Enfim, depois de todo esse amadurecimento estético e temático, das variadas reinterpretações dos elementos presentes desde seu primeiro filme, chega 2022 e Crimes do Futuro é… decepcionante? Na sinopse, “à medida que a espécie humana se adapta a um ambiente sintético, o corpo sofre novas transformações e mutações. Acompanhado por sua parceira Caprice, o artista performático Saul Tenser mostra a metamorfose de seus órgãos.
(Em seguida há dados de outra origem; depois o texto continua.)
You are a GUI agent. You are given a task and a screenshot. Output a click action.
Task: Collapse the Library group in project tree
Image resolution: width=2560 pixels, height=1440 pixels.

Enquanto isso, um grupo misterioso tenta usar a notoriedade de Saul para jogar luz sobre a próxima fase da evolução humana.” Numa primeira impressão, quase um resumo da filmografia do diretor, na prática, um Cronenberg não tão cronenbergiano, mais comedido, menos espetacular, com poucos atos realmente grandiosos comparados aos seus outros filmes, o que pode (e nesse caso deve) mesmo ser decepcionante.
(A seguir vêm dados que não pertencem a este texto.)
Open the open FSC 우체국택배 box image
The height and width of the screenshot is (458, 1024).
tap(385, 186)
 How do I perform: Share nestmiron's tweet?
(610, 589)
Mas porque o que a fotografia de claros e escuros embrulhada por uma trilha sonora que mistura a ópera ao eletrônico esconde é uma autópsia da própria carreira. Crimes do Futuro é sobre o prazer que o cinema, não só o dele, tem em ver tudo (acidentes, insetos, máquinas de escrever, televisões, fantasmas), e principalmente o que não deve ser visto. E faz sentido que no capitalismo já exposto por Cronenberg em Cosmópolis (2012), os artistas tenham que descobrir o novo sexo, seja ele a cirurgia, o voyeurismo, ou o olhar para si mesmo, ainda que morto. E talvez por isso, por mais cronenbergiano que seja ao tratar os corpos à sua maneira e com toda a metalinguagem, seja o menos cronenbergiano, pois fala mais do que mostra.
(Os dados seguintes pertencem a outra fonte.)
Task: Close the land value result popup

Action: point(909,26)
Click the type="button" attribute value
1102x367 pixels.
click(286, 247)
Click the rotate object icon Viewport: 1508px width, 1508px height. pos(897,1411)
Porque tudo já fora antes apresentado, mas as mudanças sugerem que ainda há descobertas a serem feitas no cinema e fora dele, e o mais recente filme de Cronenberg evidencia que de 1969 a 2022 ele foi um artista que soube se adaptar sem se desprender do que achava necessário, se metamorfosear sem se render ao fatal existencialismo. Por vezes violento e expositivo, é agora mais contemplativo e sereno. Se os corpos se cortam, se expõem, se entrelaçam, deixe que os faça, deixe que dancem para que, quem queira também possa apreciar. Filme testamento, mas ao bom voyeurista, uma carta de recomendação.